Dataset entries
_ _ _ _
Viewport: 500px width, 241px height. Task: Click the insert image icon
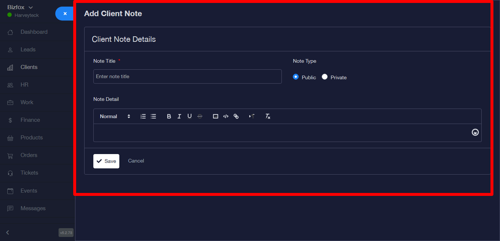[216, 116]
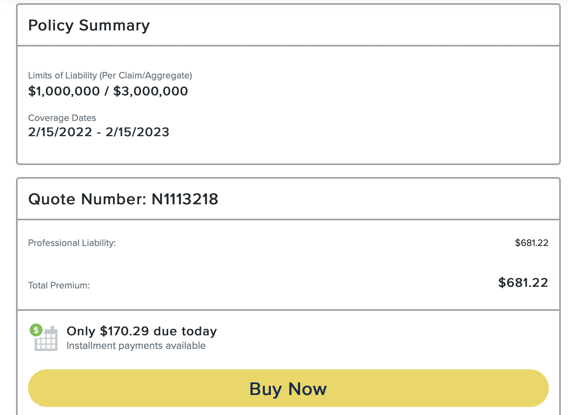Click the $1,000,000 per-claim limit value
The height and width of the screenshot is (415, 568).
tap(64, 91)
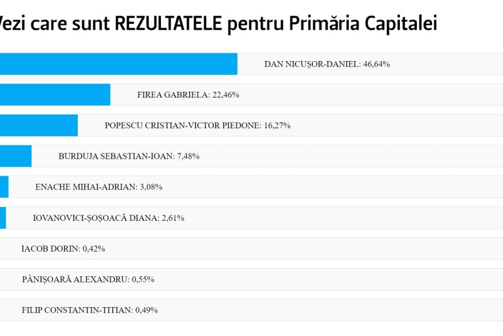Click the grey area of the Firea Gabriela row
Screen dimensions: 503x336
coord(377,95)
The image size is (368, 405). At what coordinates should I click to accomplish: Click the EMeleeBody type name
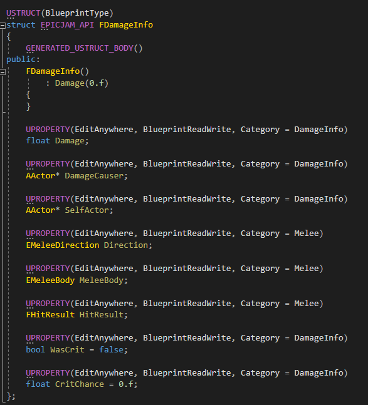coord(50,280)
_ _ _ _
◆ **Problem details**
Give back each entry verbatim but drop its pictures.

◆ **Answer**
Viewport: 500px width, 241px height. Task: Click the insert image icon
[216, 116]
Click the $1,000,000 per-claim limit value
The height and width of the screenshot is (415, 568).
tap(64, 91)
Click the grey area of the Firea Gabriela row
Screen dimensions: 503x336
coord(377,95)
The image size is (368, 405). At what coordinates should I click to accomplish: Click the EMeleeBody type name
coord(50,280)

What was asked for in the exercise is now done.